In 2011, the unique building of the Faculty of Social Sciences was inaugurated in the Buenos Aires neighborhood of Constitución, with capacity for 15,000 students, 13,400,000 square meters, sixty classrooms plus an auditorium for seven hundred spectators and a basement with thirteen classrooms-studios designed for teaching and audiovisual production. Since 2011 they have been moving and incorporating the different courses taught by the Faculty to the new headquarters until finally the first quarter of 2015 finds all five courses operating in the same place. The building required an investment of ninety million pesos.

In 2014, the UBA was first in a university ranking that evaluates the quality of education, by distinctions obtained by students, quality of teachers, in the category of Spanish-speaking countries. According to the results of the Shanghai 2014 ranking, UBA ranked first in the list of Spanish-speaking universities on the continent

Through Higher Council Resolution No. 16/14, the creation of the University for the Century Program was approved XXI.

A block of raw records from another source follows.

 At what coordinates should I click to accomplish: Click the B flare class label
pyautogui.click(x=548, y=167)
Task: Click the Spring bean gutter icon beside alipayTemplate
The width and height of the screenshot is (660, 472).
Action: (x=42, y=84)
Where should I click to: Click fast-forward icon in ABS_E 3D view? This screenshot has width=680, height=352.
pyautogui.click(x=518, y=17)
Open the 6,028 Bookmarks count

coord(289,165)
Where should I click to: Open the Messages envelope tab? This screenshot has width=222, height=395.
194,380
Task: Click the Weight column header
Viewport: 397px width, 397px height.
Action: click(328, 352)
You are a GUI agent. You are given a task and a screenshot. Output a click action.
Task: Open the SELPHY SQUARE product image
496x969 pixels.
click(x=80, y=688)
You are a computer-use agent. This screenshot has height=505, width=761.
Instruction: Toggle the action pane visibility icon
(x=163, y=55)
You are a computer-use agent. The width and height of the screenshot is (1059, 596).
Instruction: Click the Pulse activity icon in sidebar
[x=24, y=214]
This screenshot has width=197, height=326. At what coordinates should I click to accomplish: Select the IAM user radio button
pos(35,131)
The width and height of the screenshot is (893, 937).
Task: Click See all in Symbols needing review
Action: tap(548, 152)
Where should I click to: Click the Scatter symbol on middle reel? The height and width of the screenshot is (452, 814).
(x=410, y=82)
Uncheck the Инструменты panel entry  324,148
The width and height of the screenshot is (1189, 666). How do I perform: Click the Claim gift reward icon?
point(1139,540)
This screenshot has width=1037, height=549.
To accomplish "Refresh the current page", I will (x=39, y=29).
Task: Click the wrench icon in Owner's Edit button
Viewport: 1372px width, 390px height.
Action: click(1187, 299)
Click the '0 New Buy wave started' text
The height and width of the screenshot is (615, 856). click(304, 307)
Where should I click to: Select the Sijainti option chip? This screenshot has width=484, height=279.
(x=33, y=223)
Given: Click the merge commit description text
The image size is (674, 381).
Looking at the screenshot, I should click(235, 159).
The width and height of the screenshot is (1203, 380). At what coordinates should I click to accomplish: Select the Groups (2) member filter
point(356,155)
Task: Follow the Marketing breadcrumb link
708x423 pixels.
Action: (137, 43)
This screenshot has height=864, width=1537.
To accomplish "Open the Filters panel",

In 2018 it received a Konex Award - Diploma of Merit awarded by the Konex Foundation as one of the most important Educational Institutions of the last decade in Argentina.

Rectors

Featured students

UBA Radio

Radio Universidad de Buenos Aires operates on the FM 87.9 MHz frequency. Its motto "Knowledge is in the air" stands out for the large amount of academic and social interest content it deals with. On December 20, 2005, it was put on the air. By resolution 1053 of the AFSCA (published on September 15, 2011 in the Official Gazette), the frequency change to the current 87.9 MHz was authorized, along with an increase in power (it went from Category G to Category E)
The station was conceived as a public medium. It presents a complementary programming of the commercial frequencies and its contents introduce topics of social relevance and collective interest. It is proposed to link the knowledge of graduates, teachers and students that make up the academic community of the thirteen faculties of the University of Buenos Aires. It broadcasts its own production every day, 24 hours a day. It also co-produces scientific dissemination and cultural expression programs with different academic units of the University. In turn, students can access spaces through contests. The first such contest was held in July 2009.